* Begin ARTICLE *

# Ancho Chile Powder



## kelbro (Oct 6, 2018)

One of my favorite Chile powders. Love the poblanos. Problem is the cost. Wow, $8-10 for small bottles.

Remedy: $2 pack of dried anchos + Magic Bullet with spice/flat blade = great fresh ancho powder.

I do the same with chipotle and guajillo peppers. Cheap as they are, it's easy to toss when they start getting a little old.


----------



## jcam222 (Oct 6, 2018)

I love all of those , lucky for me I live in a small town with a heavy Mexican population. Our local Save a lot as well as a small groceria downtown carry all those powdered and bagged.


----------



## chopsaw (Oct 6, 2018)

kelbro said:


> One of my favorite Chile powders. Love the poblanos. Problem is the cost. Wow, $8-10 for small bottles.
> 
> Remedy: $2 pack of dried anchos + Magic Bullet with spice/flat blade = great fresh ancho powder.
> 
> I do the same with chipotle and guajillo peppers. Cheap as they are, it's easy to toss when they start getting a little old.

* End ARTICLE *

REQUIREMENT:
How would the ancho chile powder thread go on from its last line? Write the next part. The listing comes from a separate source, unrelated to the ancho chile powder thread.

* Begin STORED DATA *

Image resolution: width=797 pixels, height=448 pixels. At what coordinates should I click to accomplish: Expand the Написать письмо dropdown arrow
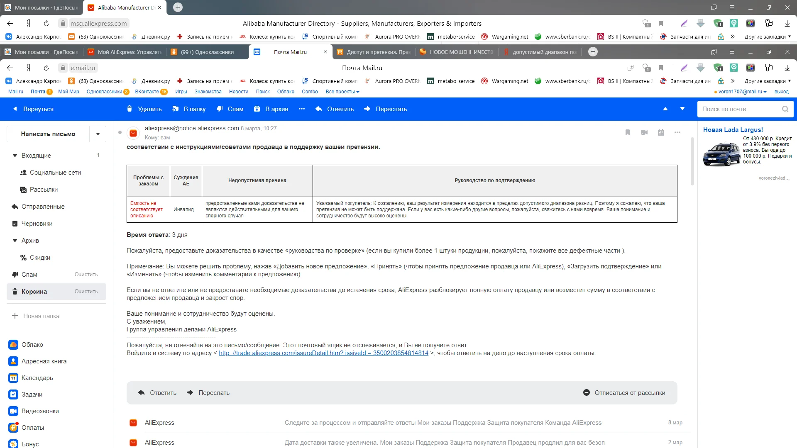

* End STORED DATA *

RESPONSE TO THE TASK:
I've got alot of peppers come on this year . Been drying them in the mes some smoke some not . The sweet peppers make a nice powder also , but I do like the poblano . They all make a great mix also . Just wanted to shout out to the magic bullet .  Those things are fantastic for grinding spice .


----------



## potliquor (Oct 27, 2018)

kelbro said:


> One of my favorite Chile powders. Love the poblanos. Problem is the cost. Wow, $8-10 for small bottles.
> 
> Remedy: $2 pack of dried anchos + Magic Bullet with spice/flat blade = great fresh ancho powder.
> 
> I do the same with chipotle and guajillo peppers. Cheap as they are, it's easy to toss when they start getting a little old.



Yup, definitely an underrated addition to rubs, along with anise seed and allspice...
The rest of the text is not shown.